Заграничное его пребывание, безусловно, подлило масла в огонь этой освободительной поэтики, но, несмотря на широкое паблисити, сказать, что он завоевал себе крупную славу в Америке, нельзя. В моем с ним интервью 1982 года (см. мою книгу «Беседы в изгнании», изд-во «Книжная палата»[103]) я спросил, как он видит свои, русского писателя, шансы найти американского читателя. «Я буду продолжать писать для тех же читателей, часть из которых оказалась за границей. Но это не значит, что я не ищу американского читателя. Я думаю, что американскому читателю как раз интересно будет читать про неизвестный мир, читают же сейчас научную фантастику. Я думаю, что со временем, может быть, я как-то начну больше жить внутри американского общества. И это не значит, что я уйду из своего прошлого. Прошлого у меня достаточно, чтобы писать до конца жизни, сколько там ее осталось, я не знаю. Вот когда уезжаешь из страны в 48 лет, этого уж хватит тебе, чтобы писать, а новый американский опыт мне очень интересен. Вот, в частности, в «Бумажном пейзаже» у меня идут двенадцать глав жизни в России, а в последней главе все герои оказываются в Нью-Йорке. Прошло 10 лет, и они все в Нью-Йорке. И даже майор милиции оказывается в Нью-Йорке, работает телохранителем (бодигард). Вот мне это было интересно писать не только по формальному ходу, но еще и потому, что они сами не замечают, как меняется их речь». Восемь лет спустя, в дополнении к этому интервью, он прочертил путь, по которому, как он считал, русская литература должна была пойти в послесоветский период: «Надо вырвать литературу из водоворота злободневных событий. Это самое главное сейчас. Иначе литература рассеется. Не надо стремиться создавать актуальные вещи. Надо просто успокоиться и наблюдать со стороны. Раньше русский литератор всегда был вовлечен в политику. На него смотрели как на властителя дум. Он должен был заниматься устройством государства и прочим. Сейчас этого, слава Богу, не нужно делать. Пусть политики занимаются политикой. Освободите литературу от этого бремени».

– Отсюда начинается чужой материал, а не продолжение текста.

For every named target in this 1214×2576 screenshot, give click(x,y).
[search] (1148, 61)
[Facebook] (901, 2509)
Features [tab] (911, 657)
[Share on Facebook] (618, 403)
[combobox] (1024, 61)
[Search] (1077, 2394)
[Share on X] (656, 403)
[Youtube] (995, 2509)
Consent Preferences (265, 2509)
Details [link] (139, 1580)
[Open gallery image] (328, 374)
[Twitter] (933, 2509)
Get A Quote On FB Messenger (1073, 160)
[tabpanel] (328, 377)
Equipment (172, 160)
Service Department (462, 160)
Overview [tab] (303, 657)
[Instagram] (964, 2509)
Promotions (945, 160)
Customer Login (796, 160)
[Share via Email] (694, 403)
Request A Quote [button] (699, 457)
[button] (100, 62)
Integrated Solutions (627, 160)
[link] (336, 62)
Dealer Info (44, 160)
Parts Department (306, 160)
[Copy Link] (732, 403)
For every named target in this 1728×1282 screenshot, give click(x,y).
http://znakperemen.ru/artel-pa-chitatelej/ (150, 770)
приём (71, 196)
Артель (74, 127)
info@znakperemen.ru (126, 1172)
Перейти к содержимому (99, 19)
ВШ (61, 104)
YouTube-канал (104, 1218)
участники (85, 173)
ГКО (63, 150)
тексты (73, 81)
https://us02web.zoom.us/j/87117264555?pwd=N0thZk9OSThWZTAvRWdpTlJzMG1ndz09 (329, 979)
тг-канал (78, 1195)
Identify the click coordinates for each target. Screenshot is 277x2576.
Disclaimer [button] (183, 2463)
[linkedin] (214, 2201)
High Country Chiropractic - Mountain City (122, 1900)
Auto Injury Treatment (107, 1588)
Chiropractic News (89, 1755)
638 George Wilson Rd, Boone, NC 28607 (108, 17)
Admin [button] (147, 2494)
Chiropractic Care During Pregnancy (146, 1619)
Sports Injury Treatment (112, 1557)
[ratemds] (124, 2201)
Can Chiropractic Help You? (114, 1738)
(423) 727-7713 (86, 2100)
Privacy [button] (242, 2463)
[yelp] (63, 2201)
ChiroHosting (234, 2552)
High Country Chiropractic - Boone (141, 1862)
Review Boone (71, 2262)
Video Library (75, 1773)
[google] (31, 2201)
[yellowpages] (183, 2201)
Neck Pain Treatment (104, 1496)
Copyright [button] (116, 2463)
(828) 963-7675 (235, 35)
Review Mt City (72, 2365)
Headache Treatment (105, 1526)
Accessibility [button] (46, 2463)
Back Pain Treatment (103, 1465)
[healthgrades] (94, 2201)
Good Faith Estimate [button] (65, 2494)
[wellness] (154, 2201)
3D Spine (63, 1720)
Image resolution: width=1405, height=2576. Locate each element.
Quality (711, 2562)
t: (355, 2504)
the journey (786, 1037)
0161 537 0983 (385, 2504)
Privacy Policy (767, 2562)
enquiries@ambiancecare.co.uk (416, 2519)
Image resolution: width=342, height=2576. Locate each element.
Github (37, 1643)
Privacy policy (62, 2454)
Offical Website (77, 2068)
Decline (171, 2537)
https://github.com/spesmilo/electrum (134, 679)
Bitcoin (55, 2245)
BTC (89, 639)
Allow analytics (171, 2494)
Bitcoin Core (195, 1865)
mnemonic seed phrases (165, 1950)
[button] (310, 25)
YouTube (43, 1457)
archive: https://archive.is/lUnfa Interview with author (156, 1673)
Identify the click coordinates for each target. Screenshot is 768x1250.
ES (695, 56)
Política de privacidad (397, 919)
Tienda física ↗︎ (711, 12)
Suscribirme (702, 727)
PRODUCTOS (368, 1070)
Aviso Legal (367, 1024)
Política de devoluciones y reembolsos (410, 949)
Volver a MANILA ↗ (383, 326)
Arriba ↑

Был ли он «живым классиком»? Если под этим подразумевать, что его имя останется в анналах русской словесности, ответ, безусловно, — да. Теперь многим хотелось бы видеть его имя рядом с именами Державина, Пушкина, Достоевского, Гоголя, Толстого, Булгакова, Ахматовой, Клюева, Мандельштама, Пастернака, Маяковского, в одном ряду с эмигрантами — Набоковым, Алдановым, Цветаевой, Бродским, Довлатовым, Хазановым. Прости, Вася, — пройдут годы, мутные воды художественных ценностей устоятся, и, боюсь, мы такого соседства не увидим. Но кто же уполномочил меня, аутсайдера, выносить такие безапелляционные суждения, возразите вы. Пожалуй, правда ваша. Как бы то ни было, факт налицо: трагическая советская интермедия нанесла жуткий удар по русской литературе. У известного эмигрантского лингвиста Романа Якобсона статья на смерть Маяковского озаглавлена «О поколении, растратившем своих поэтов». По большому счету, речь идет о разрыве между эпохами. Ничего уничижительного в моем, вполне, может быть, ошибочном, прогнозе для тебя нет, дорогой Вася. Ты прочно вошел в историю русской литературы, и в этом смысле все мы перед тобой в долгу. Мир праху твоему.
Желающим посмотреть мое с Васей видеоинтервью 1982 года отсылаю к Интернету:
http://community.middlebury.edu/~beyer/ratw/glad
Cегодня трудно даже представить себе, какой была Москва 1976 года в застойное брежневское время — столица полицейского государства с его бедным населением и бессмысленными лозунгами, украшавшими фасады домов. На фоне этой безрадостной действительности встреча с Василием Аксеновым осталась в памяти светлым пятном.